Henrique Budke, Arnaldo Glaglau, políticos e empresários podem responder por organização criminosa, corrupção e frustrar competitividade de licitações

Em uma operação que abalou a política local, o prefeito de Terenos, Henrique Budke (PSDB), foi preso no ultimo dia 9 de Setembro sob acusação de chefiar um esquema de corrupção que teria desviado cerca de R$ 15 milhões de verbas municipais por meio de fraudes em licitações. Além dele, mais 25 pessoas, entre vereadores, servidores, empresários e até um policial militar, foram denunciadas por participarem da trama que manipulava editais, recebia propinas e favorecia empreiteiras ligadas ao grupo.

As investigações, coordenadas pelo Gaeco e pelo Gecoc, apontam que o prefeito e sua quadrilha montaram núcleos bem estruturados dentro da prefeitura para fraudar disputas licitatórias: os editais eram feitos sob medida, a competição era simulada, e empresas predestinadas venciam sem concorrência real. Também houve pagamentos de propinas a agentes públicos que fraudavam atestados de entrega e aceleravam o trâmite de documentos internos para favorecer os contratos.

Ainda segundo o Ministério Público, entre 2020 e 2024 o patrimônio declarado de Budke sofreu um aumento de 691% — um sinal, para os investigadores, de que os recursos desviados alimentaram um processo de enriquecimento ilícito. Bens imóveis e empresas foram usados para ocultar valores, e há indícios de que a declaração oficial de valores ficou muito aquém de seu valor real de mercado.
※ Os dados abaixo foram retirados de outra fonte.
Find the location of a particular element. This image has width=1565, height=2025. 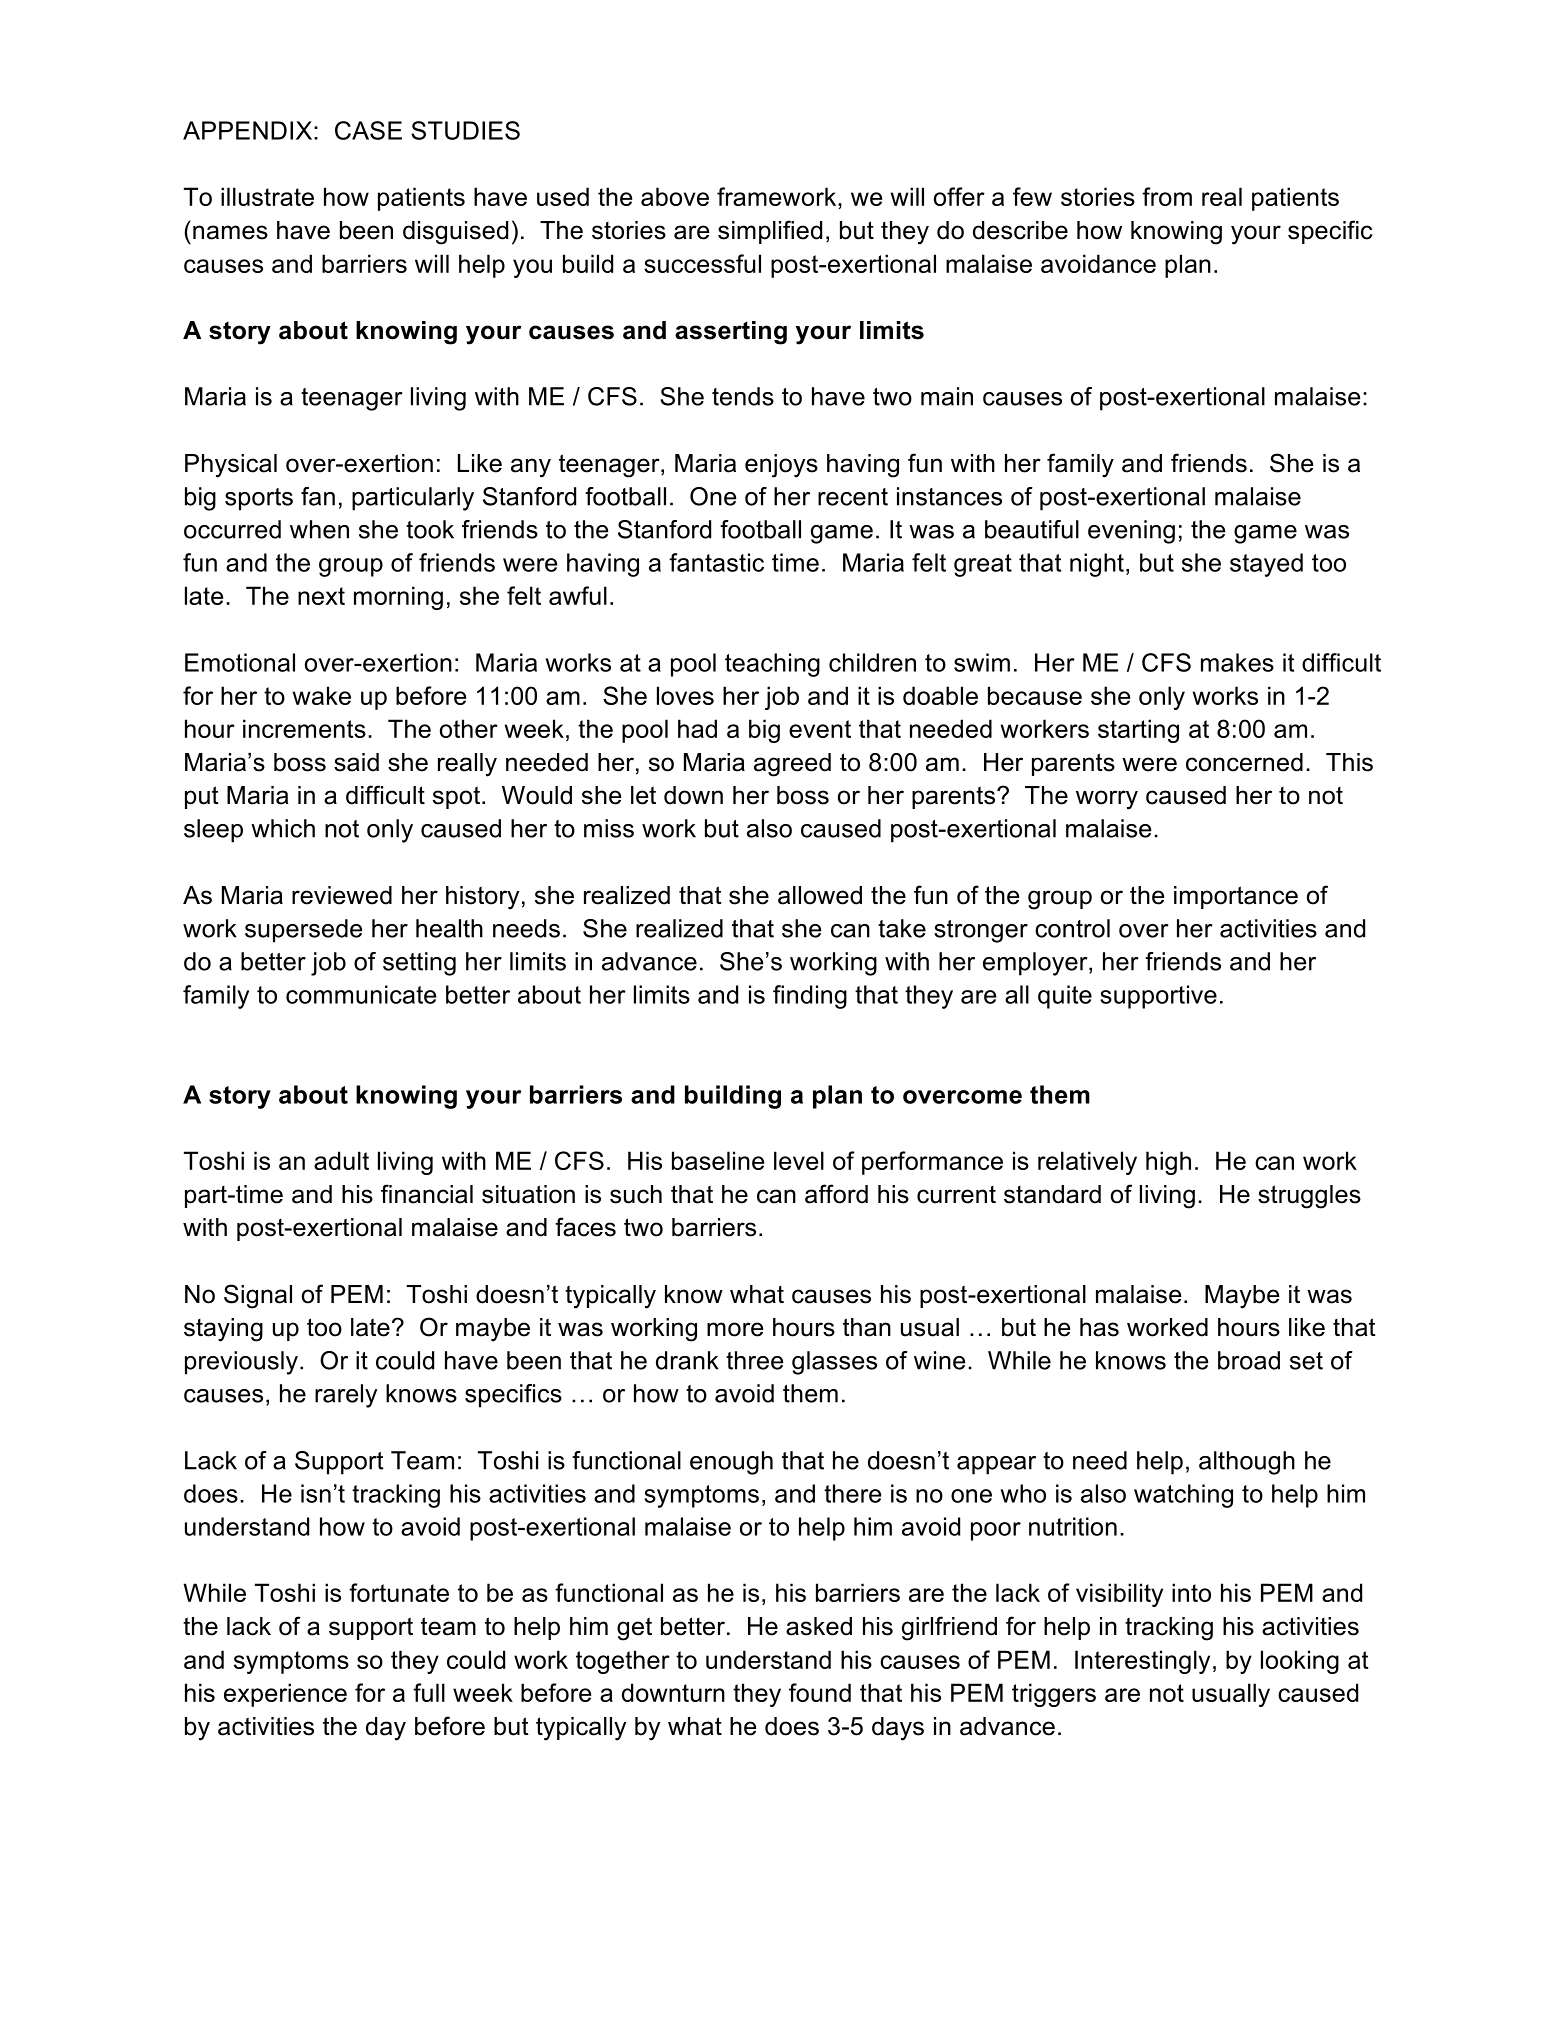

CASE is located at coordinates (368, 130).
Entre os alvos da operação está um policial militar do Choque — identificado como Fábio André Hoffmeister Ramires —, apontado como sócio oculto de empreiteira envolvida nas fraudes, e diversas pessoas ligadas à administração municipal. Todos foram detidos no dia da operação, e alguns pedidos de liberdade provisória já foram negados. Há casos em que foi concedida prisão domiciliar, como no da empreiteira Nádia Mendonça Lopes, que alegou necessidade de cuidar dos filhos.
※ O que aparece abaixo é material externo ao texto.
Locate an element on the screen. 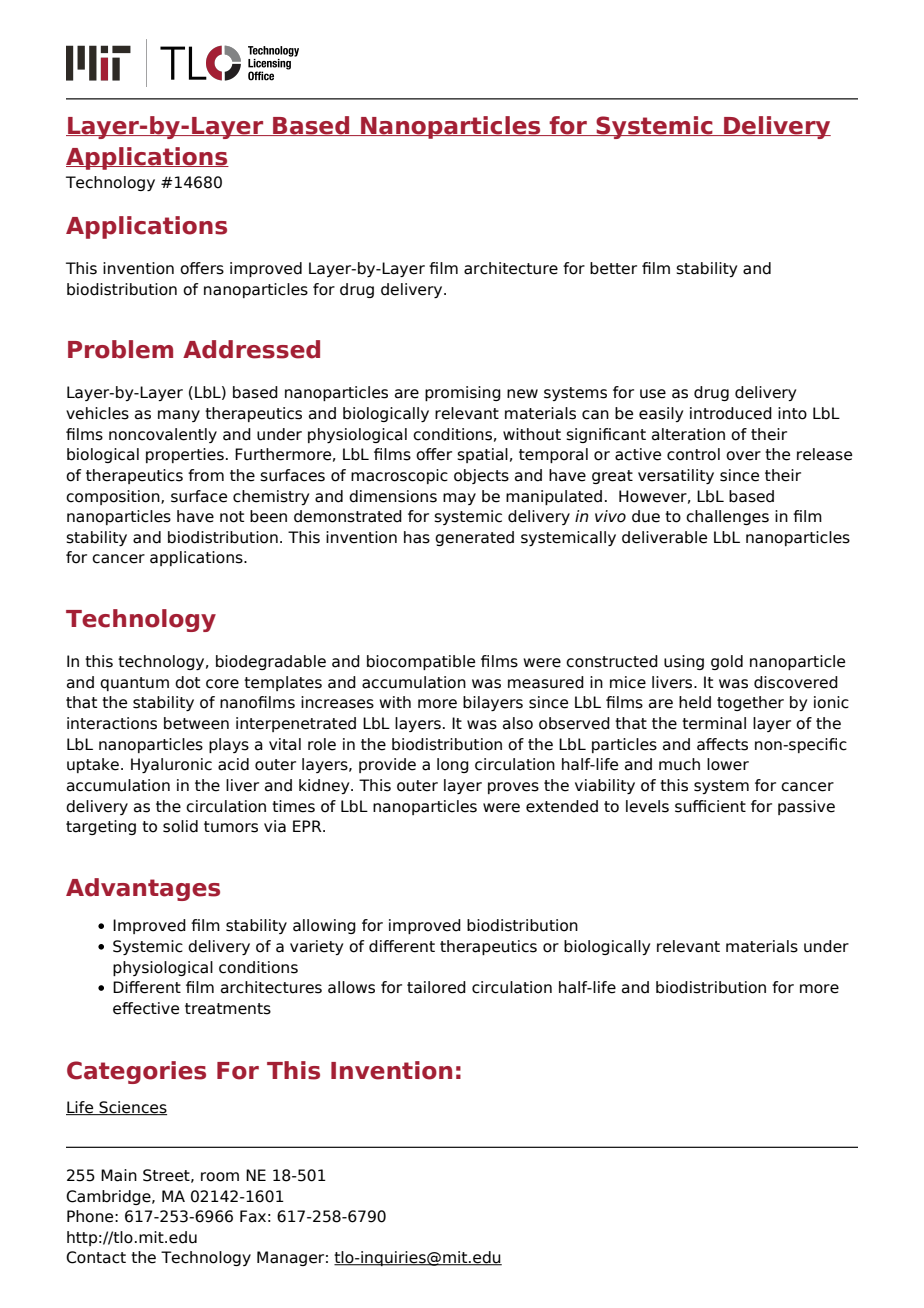  Categories is located at coordinates (136, 1072).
O prefeito, por sua vez, se manifestou por meio da assessoria, afirmando que “até o momento o Poder Executivo Municipal não foi oficialmente comunicado sobre as razões da ação”, ressaltando, contudo, que a prefeitura está colaborando com autoridades e entregando documentos e informações para elucidação dos fatos.

Nas redes sociais, parte dos vereadores do município silenciou diante da operação e das denúncias. Apesar dos esforços da imprensa, muitos parlamentares não responderam requisitações de posicionamento sobre o episódio.
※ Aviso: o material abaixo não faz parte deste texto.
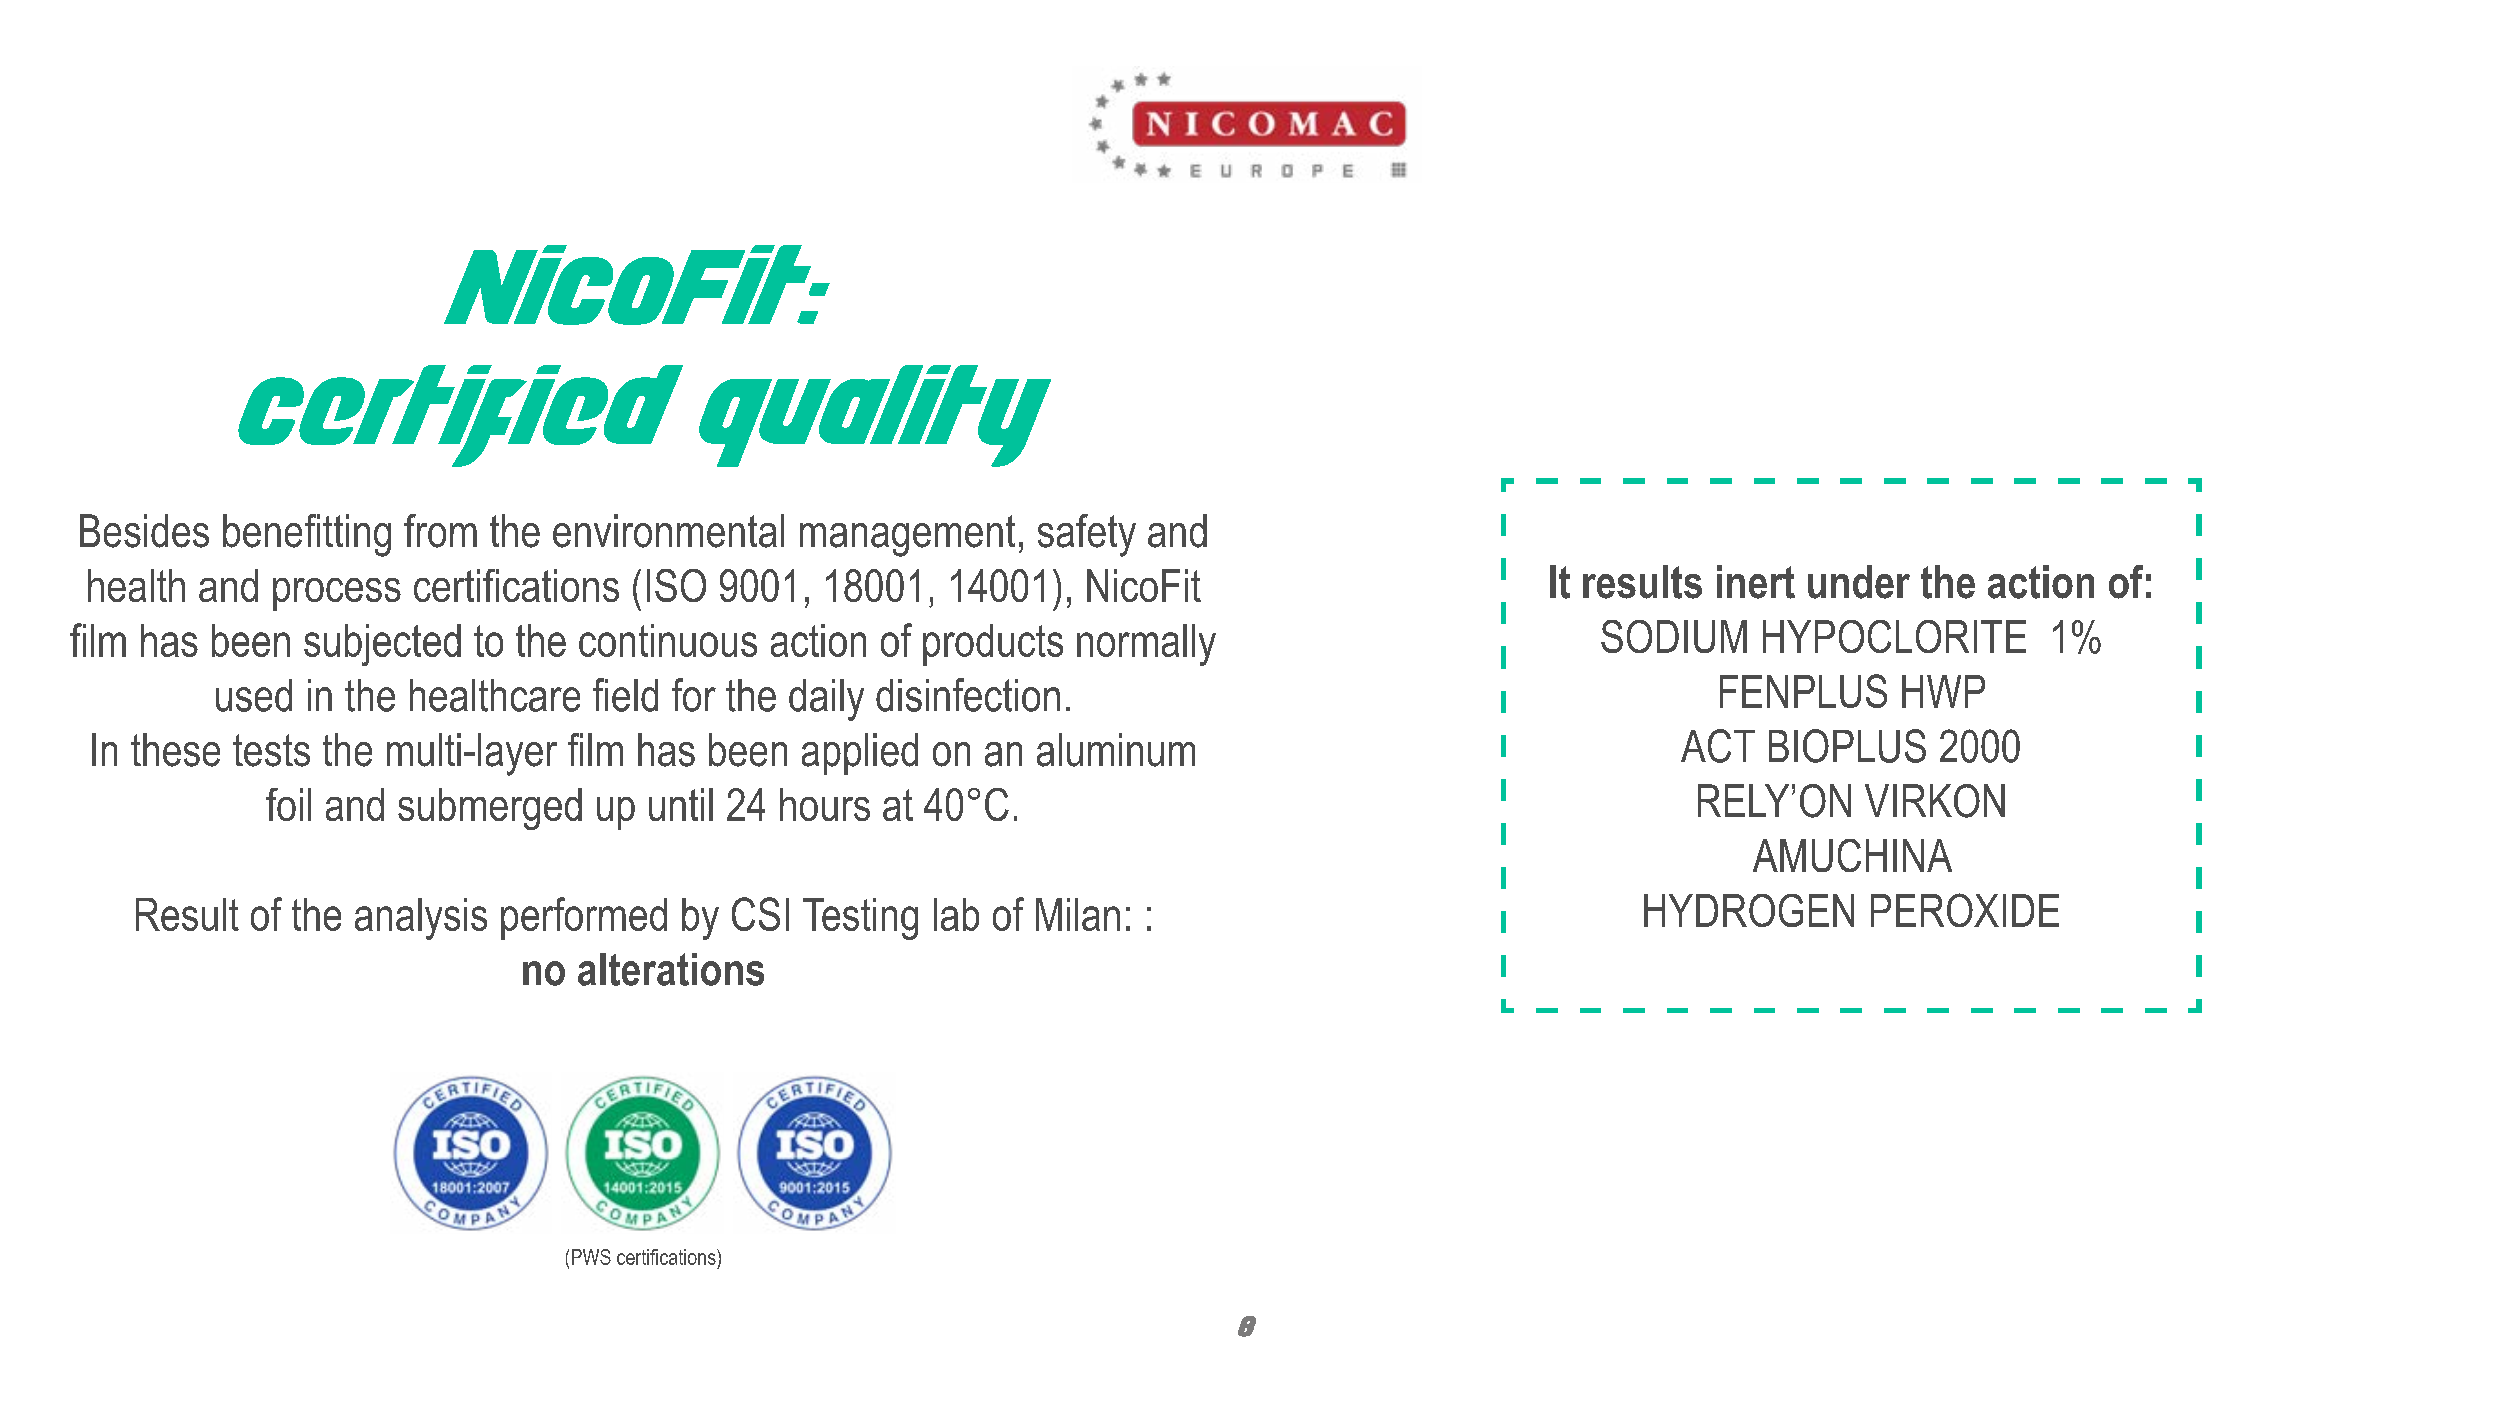 The height and width of the document is (1402, 2494). Describe the element at coordinates (671, 969) in the document. I see `alterations` at that location.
A prisão do prefeito e a ampla lista de denunciados reacendem o debate sobre transparência, controle social e a fragilidade dos mecanismos de fiscalização nos municípios, especialmente quando a própria gestão pública pode estar envolvida nas irregularidades. O caso — ainda em curso — é acompanhado com atenção pela população de Terenos e por autoridades de Mato Grosso do Sul, que esperam respostas e responsabilização diante de um esquema que, segundo o MPMS, causou prejuízo grave aos cofres públicos e à credibilidade da administração local.

Foram Denunciados:

  1. Henrique Budke (PSDB), prefeito afastado de Terenos
  2. Arnaldo Glagau (PSD), vereador e empresário
  3. Arnaldo Santiago, empresário
  4. Cleberson José Chavoni Silva, empresário
  5. Daniel Matias Queiroz, empresário
  6. Edneia Rodrigues Vicente, empresário
  7. Eduardo Schoier, empresário
  8. Fábio André Hoffmeister Ramires, policial militar e empresário
  9. Felipe Braga Martins, empresário
  10. Fernando Seiji Alves Kurose, empresário
  11. Genilton da Silva Moreira, empresário
  12. Hander Luiz Correa Grote Chaves, empresário
  13. Isaac Cardoso Bisneto, ex-secretário municipal de Obras e Infraestrutura
  14. Leandro Cícero de Almeida Brito, engenheiro
  15. Luziano dos Santos Neto, empresário
  16. Maicon Bezerra Nonato, servidor público municipal
  17. Marcos do Nascimento Galitzki, empresário
  18. Nádia Mendonça Lopes, empresária
  19. Orlei Figueiredo Lopes, comerciante
  20. Rinaldo Córdoba de Oliveira, empresário
  21. Rogério Luís Ribeiro, empresário
  22. Sandro José Bortoloto, empresário
  23. Sansão Inácio Rezende, empresário
  24. Stenia Souza da Silva, empresário
  25. Tiago Lopes de Oliveira, empresário
  26. Valdecir Batista Alves, empresário

Operação do Gaeco em Terenos prende prefeito

A Prefeitura de Terenos foi alvo de devassa do Gaeco (Grupo de Atuação Especial de Repressão ao Crime Organizado) e Gecoc (Grupo Especial de Combate à Corrupção) em 9 de setembro.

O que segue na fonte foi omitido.